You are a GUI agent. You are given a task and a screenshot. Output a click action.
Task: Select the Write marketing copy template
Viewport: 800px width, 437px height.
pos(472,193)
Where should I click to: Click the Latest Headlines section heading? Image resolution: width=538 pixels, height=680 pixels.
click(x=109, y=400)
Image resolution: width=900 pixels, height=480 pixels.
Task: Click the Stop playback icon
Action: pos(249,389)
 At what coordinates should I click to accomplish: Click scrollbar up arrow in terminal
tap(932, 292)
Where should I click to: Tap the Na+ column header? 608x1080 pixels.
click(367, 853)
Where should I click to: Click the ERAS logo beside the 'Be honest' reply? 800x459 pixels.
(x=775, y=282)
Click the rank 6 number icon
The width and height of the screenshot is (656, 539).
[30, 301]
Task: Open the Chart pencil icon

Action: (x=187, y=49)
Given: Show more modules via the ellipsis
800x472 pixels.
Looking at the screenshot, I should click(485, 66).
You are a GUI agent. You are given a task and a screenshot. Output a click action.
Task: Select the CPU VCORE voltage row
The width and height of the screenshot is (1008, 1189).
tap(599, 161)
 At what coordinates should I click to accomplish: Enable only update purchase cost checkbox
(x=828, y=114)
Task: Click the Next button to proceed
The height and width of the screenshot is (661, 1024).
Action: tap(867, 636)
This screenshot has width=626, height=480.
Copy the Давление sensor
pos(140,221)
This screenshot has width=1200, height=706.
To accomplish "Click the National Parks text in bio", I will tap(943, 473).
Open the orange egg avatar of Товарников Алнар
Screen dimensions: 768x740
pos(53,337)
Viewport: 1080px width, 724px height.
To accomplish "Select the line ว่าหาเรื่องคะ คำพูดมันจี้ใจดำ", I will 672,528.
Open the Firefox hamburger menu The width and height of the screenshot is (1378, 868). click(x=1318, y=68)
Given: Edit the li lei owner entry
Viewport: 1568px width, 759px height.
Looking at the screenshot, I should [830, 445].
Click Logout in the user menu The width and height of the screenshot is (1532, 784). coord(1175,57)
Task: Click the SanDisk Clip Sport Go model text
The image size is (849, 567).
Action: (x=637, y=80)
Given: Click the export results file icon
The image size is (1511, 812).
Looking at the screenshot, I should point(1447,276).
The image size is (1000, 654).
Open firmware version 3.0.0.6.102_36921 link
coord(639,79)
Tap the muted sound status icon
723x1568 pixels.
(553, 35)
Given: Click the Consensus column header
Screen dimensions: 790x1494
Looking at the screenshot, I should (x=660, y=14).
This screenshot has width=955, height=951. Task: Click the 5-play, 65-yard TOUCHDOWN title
::::
■ **PROBLEM TO WORK ON**
Up to the line containing "Open firmware version 3.0.0.6.102_36921 link", skip everything; from that line through the last line above, return each line exactly.

■ **RESPONSE TO THE TASK**
Open firmware version 3.0.0.6.102_36921 link
coord(639,79)
Tap the muted sound status icon
723x1568 pixels.
(553, 35)
Given: Click the Consensus column header
Screen dimensions: 790x1494
Looking at the screenshot, I should (x=660, y=14).
This screenshot has width=955, height=951. Task: Click the 5-play, 65-yard TOUCHDOWN title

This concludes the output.